Like most folks, I kept an eye on the events in Ferguson, Mo., over the last few weeks.
At times, it was hard to watch but hard not to watch, too. It’s also hard not to stereotype when the media primarily focuses on the instigators of chaos as opposed to those trying to do the right thing.
I’ve never had a racist bone in my body, but, like most people, I’ve been guilty of stereotyping, whether it be racial, regional or by college affiliation – although most stereotypes about Alabama fans are true. I kid. My mother and brother are huge Bama fans, and they only buy some of their t-shirts at Walmart.
Most police officers are solid and ethical, yet certain segments of society paint them with a broad brush. They have thousands of encounters each day with sketchy individuals, yet we only hear of their actions when things go terribly awry. Labeling is wrong.
The folks in Ferguson who wreaked havoc on that small town were way out of line, but, according to those in the know, the majority of them weren’t residents of Ferguson. I think they just saw it as an opportunity to flaunt their criminal behavior for the world to see and to pick up a free TV in the process.
I’ve always defined integrity as doing the right thing, especially when no one is watching. If that’s the case, what is doing the wrong thing when everyone is watching? Arrogance, ignorance and entitlement are just a few things that come to mind; however, we can’t judge the citizens of Ferguson for the acts of a few. I learned that first hand following the Los Angeles riots in 1992.
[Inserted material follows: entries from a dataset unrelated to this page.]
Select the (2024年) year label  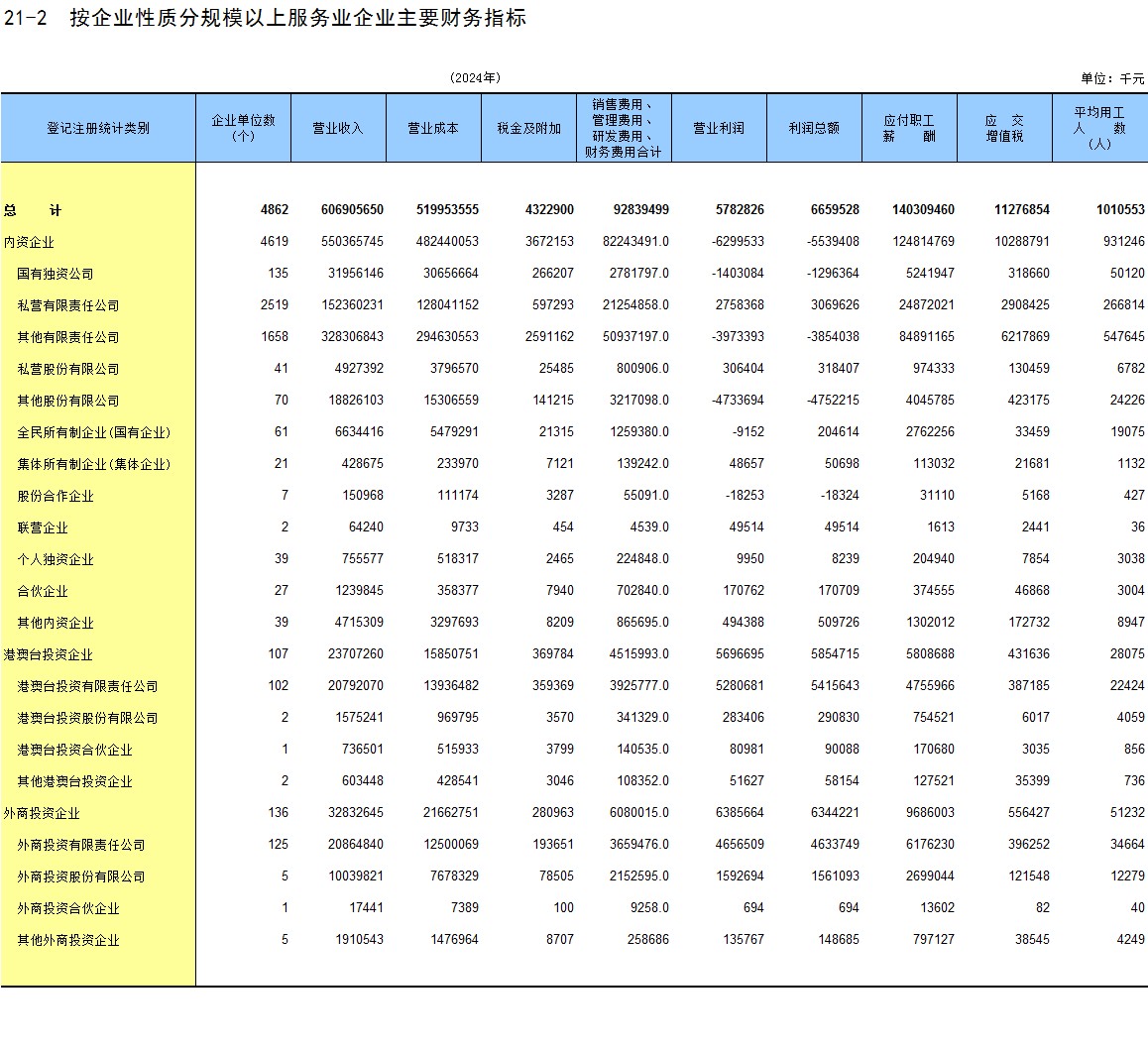click(x=475, y=77)
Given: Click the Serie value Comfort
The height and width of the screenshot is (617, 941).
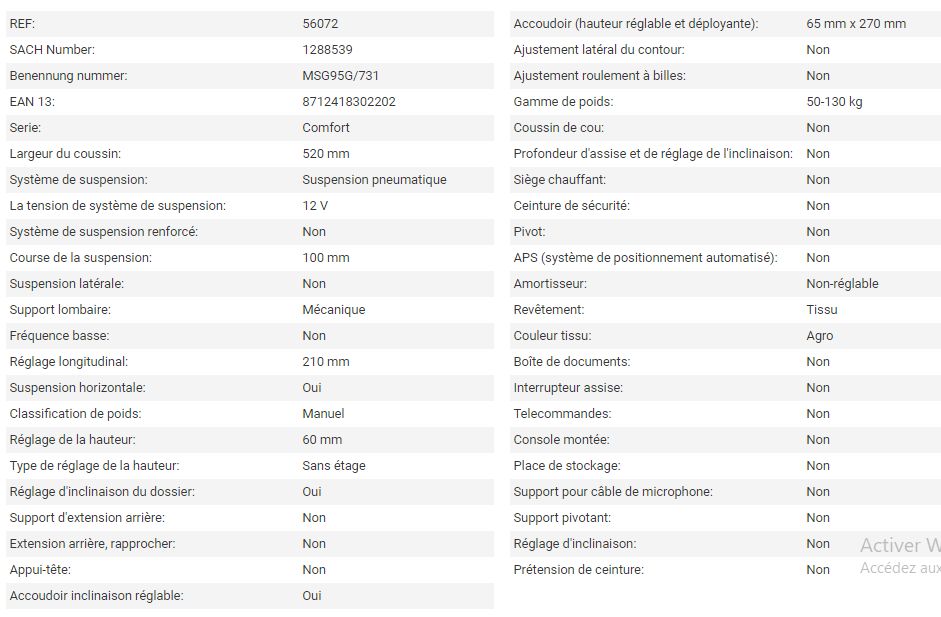Looking at the screenshot, I should pyautogui.click(x=326, y=127).
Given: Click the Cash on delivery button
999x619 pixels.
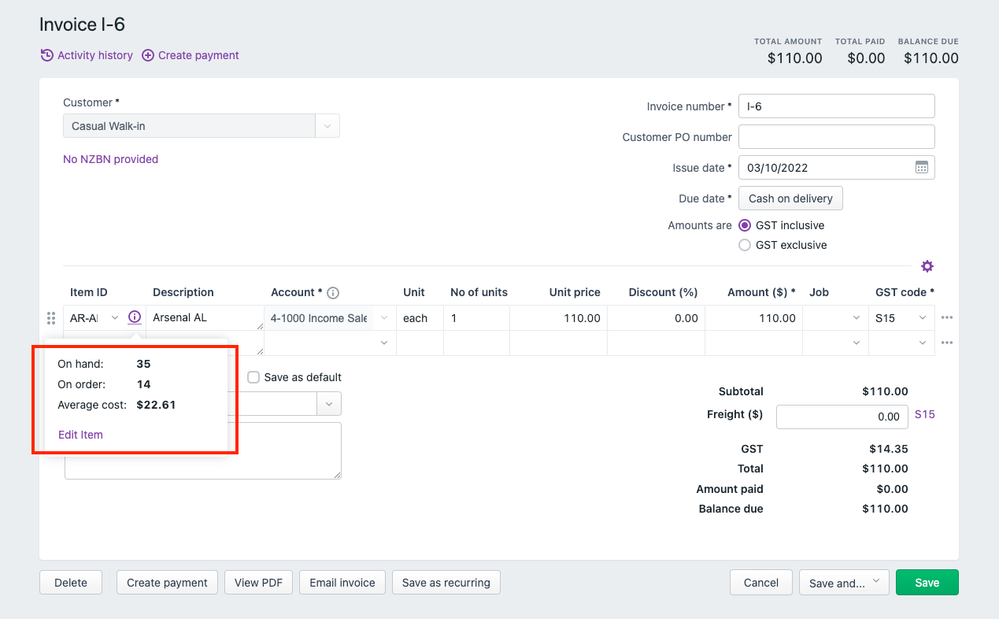Looking at the screenshot, I should [790, 198].
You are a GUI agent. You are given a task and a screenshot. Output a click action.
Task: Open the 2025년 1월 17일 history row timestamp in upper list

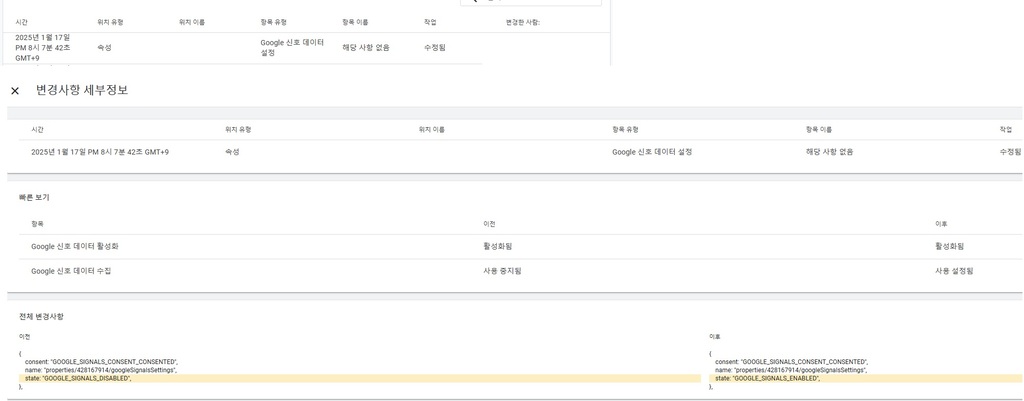point(43,48)
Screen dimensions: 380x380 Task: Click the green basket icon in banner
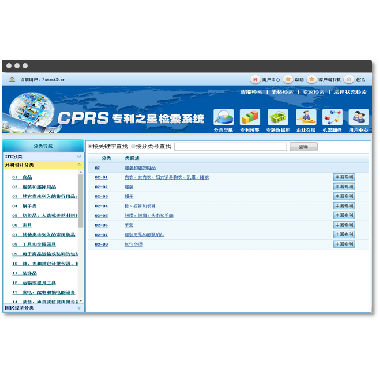point(278,117)
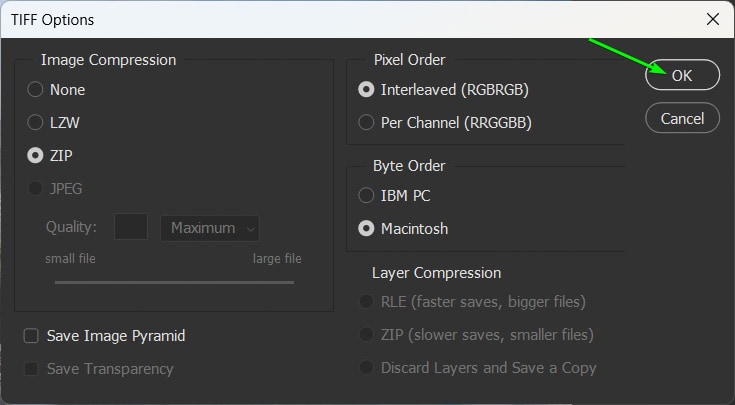Select Macintosh byte order
Screen dimensions: 735x405
click(367, 229)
The Ferguson riots paled in comparison to the L.A. riots. I was only 19 years and was on the verge of leaving for basic training. Outside of Hollywood and Magic Johnson, I knew nothing about a land that seemed so foreign to me. I was just a small town boy from Alabama but a small town boy from Alabama who was glued to the TV during the riots. I’ll never forget the looting and burning, not to mention the senseless brutal beating of truck driver Reginald Denny.
I had a very negative impression of the folks from L.A., particularly those from South Central. How could I not? All I saw on TV was the violence and absolute chaos.
Less than a year later, I was a young private stationed in Germany. I was 20 years old and far from home. My mentor was Sgt. Richard Burr. He showed me the ropes and taught me how to be a good soldier and medic. Sergeant Burr was also an African-American from South Central Los Angeles. Labeling is wrong.
It’s hard being away from home, especially during the holidays. Sgt. Burr and his wife Marilyn took me in for two Thanksgivings and a Christmas. They asked me to spend a second Christmas with them, too, but someone else had already asked me. The other guy was a weird Air Force sergeant with a mop top and an eccentric wife, and I just couldn’t tell him no. I’m not saying all Air Force guys are weird, but this guy was. Now Navy guys, they are weird. See, there I go stereotyping again. I really wanted to eat with the family from South Central.
Sgt. Burr had three children, including a young son named Brandon who wasn’t eating his meal on Thanksgiving Day in 1993. He looked over at Brandon, and said, “Son, you need to eat your food. Just think of all the kids in Africa who don’t get to eat like this at Thanksgiving.” I looked over at Rich and said, “They don’t have Thanksgiving in Africa.” He told me to shut up but much to my delight, still invited me back for subsequent meals.
Although I’m still guilty of labeling people on occasion, I have gotten much better, but Navy people and Bama fans make it hard at times. I kid. Well, kind of.